Problem requirements: Only the lines from the one containing "This screenshot has width=1568, height=745." through the end of the records should be retyped, exactly and including both ends; pictures stay out.

Dataset records:
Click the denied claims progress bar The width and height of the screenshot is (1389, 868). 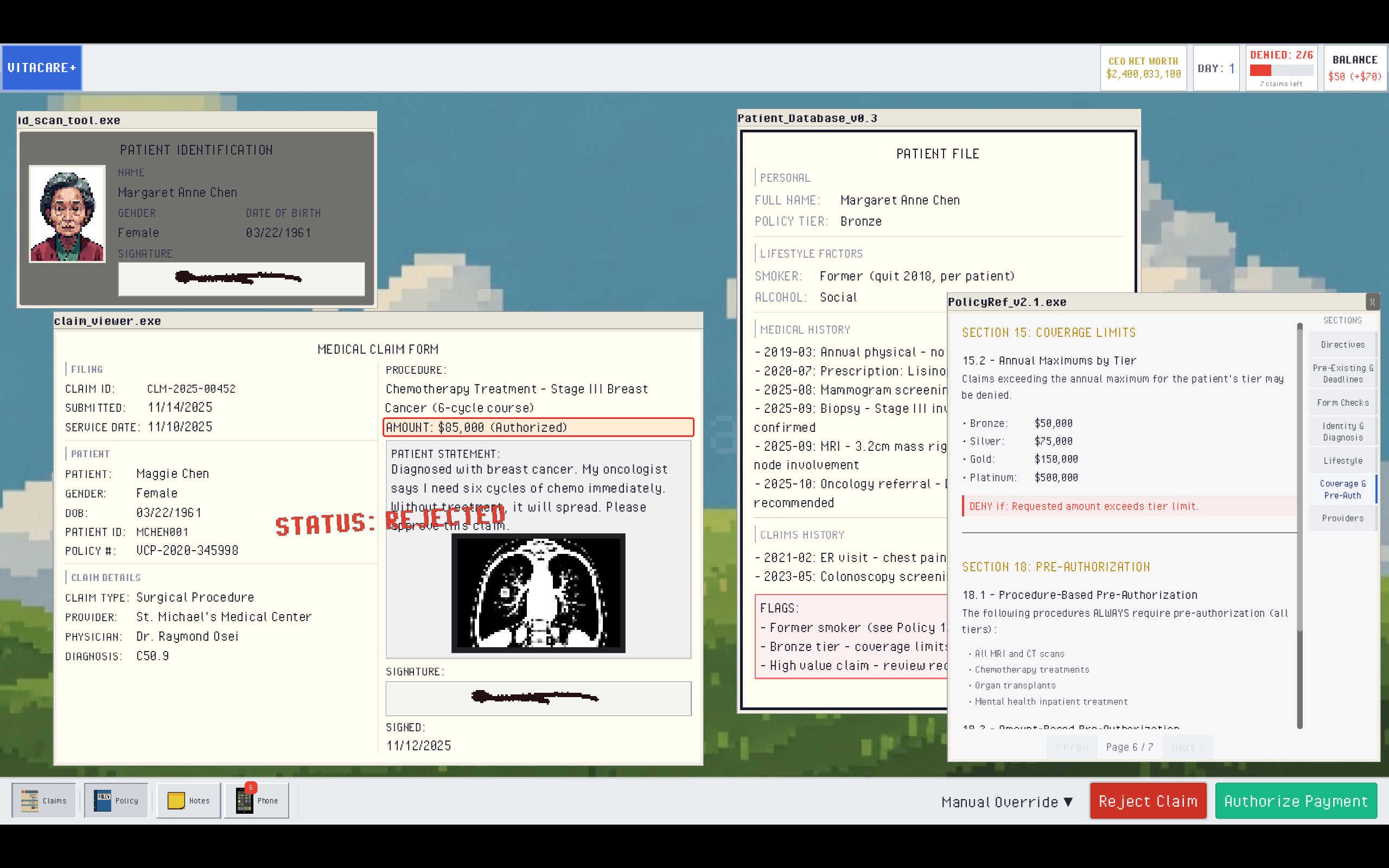point(1281,71)
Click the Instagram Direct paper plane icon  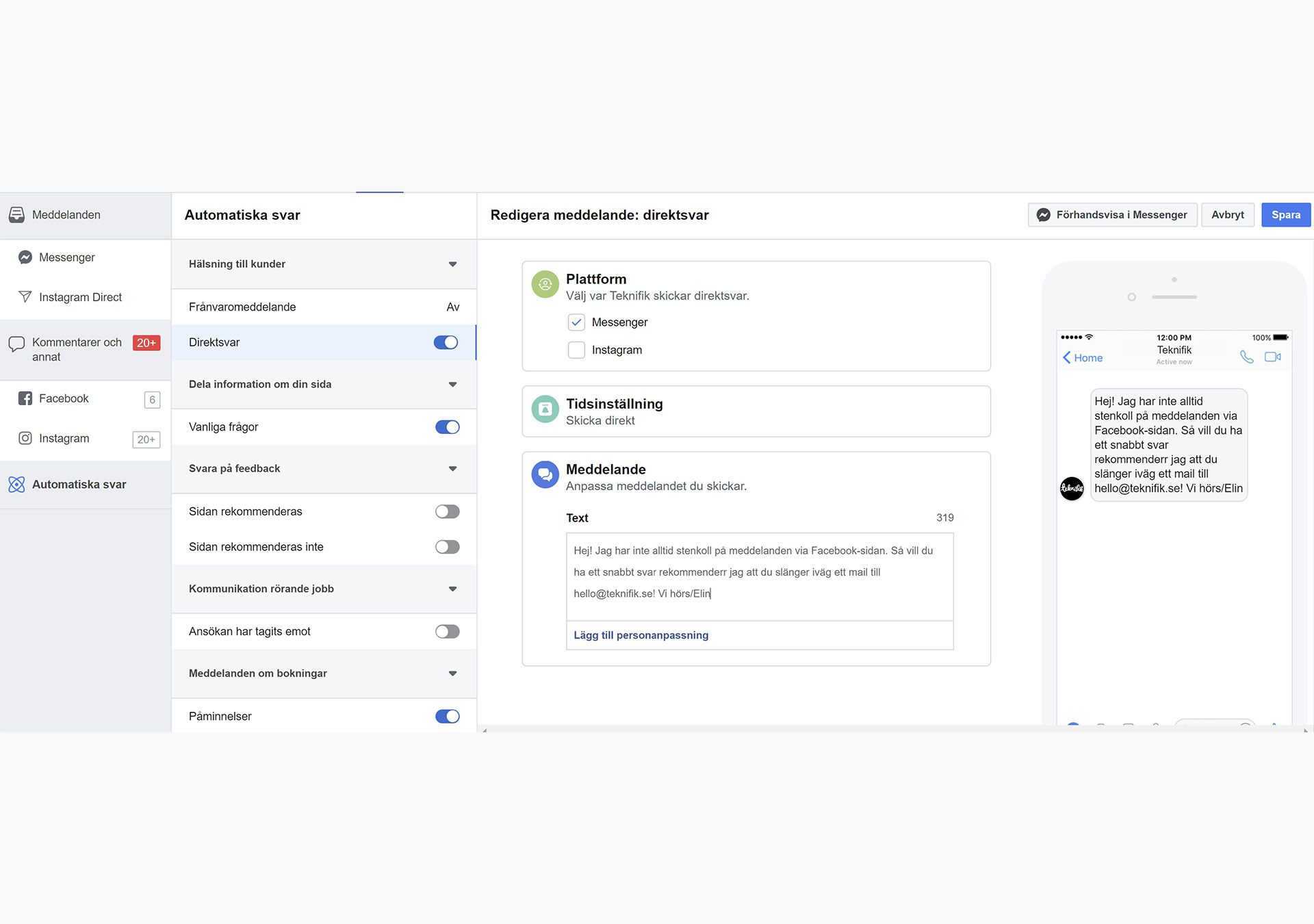pyautogui.click(x=25, y=297)
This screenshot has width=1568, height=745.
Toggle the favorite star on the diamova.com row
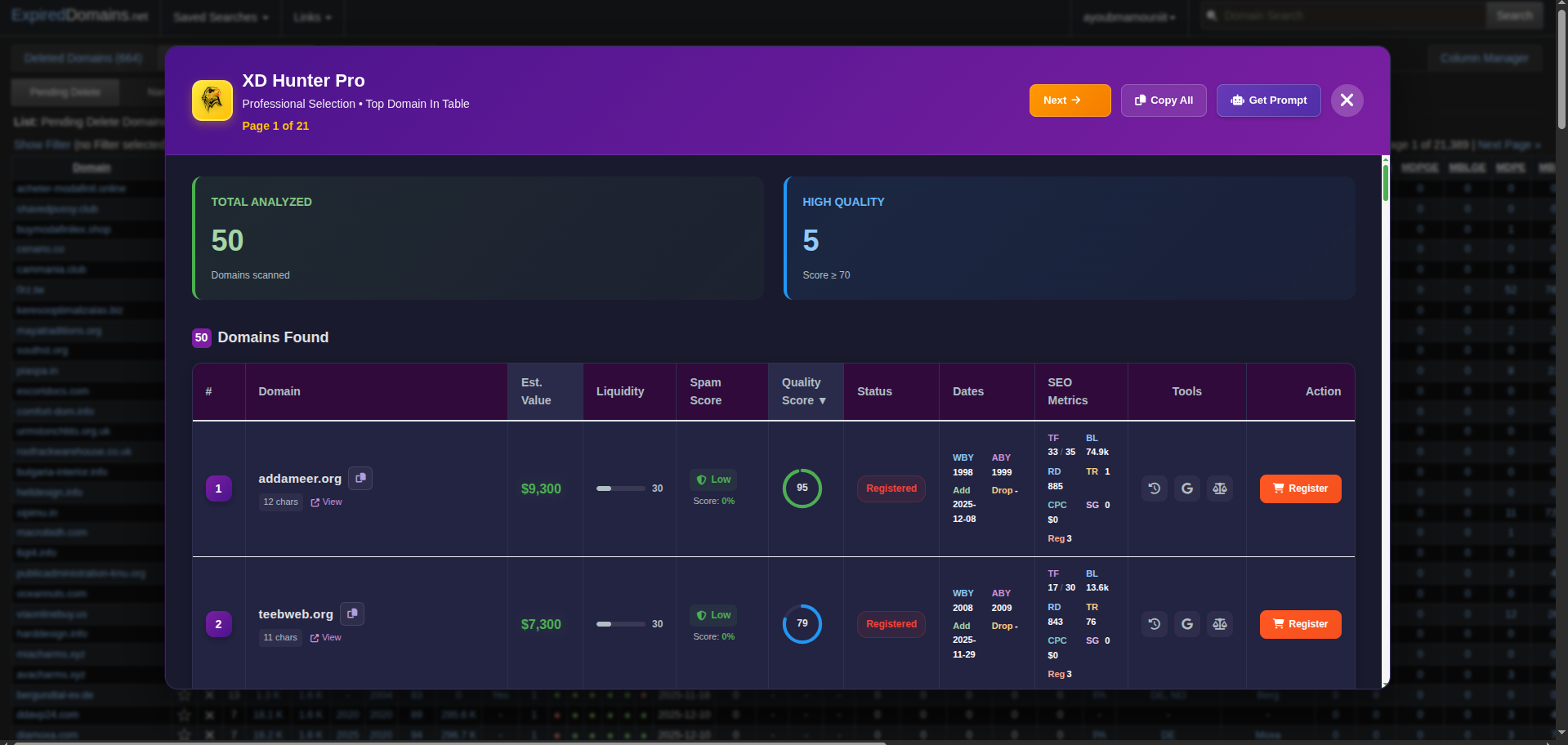click(x=185, y=734)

Your solution:
This screenshot has width=1568, height=745.
Toggle the favorite star on the diamova.com row
click(x=185, y=734)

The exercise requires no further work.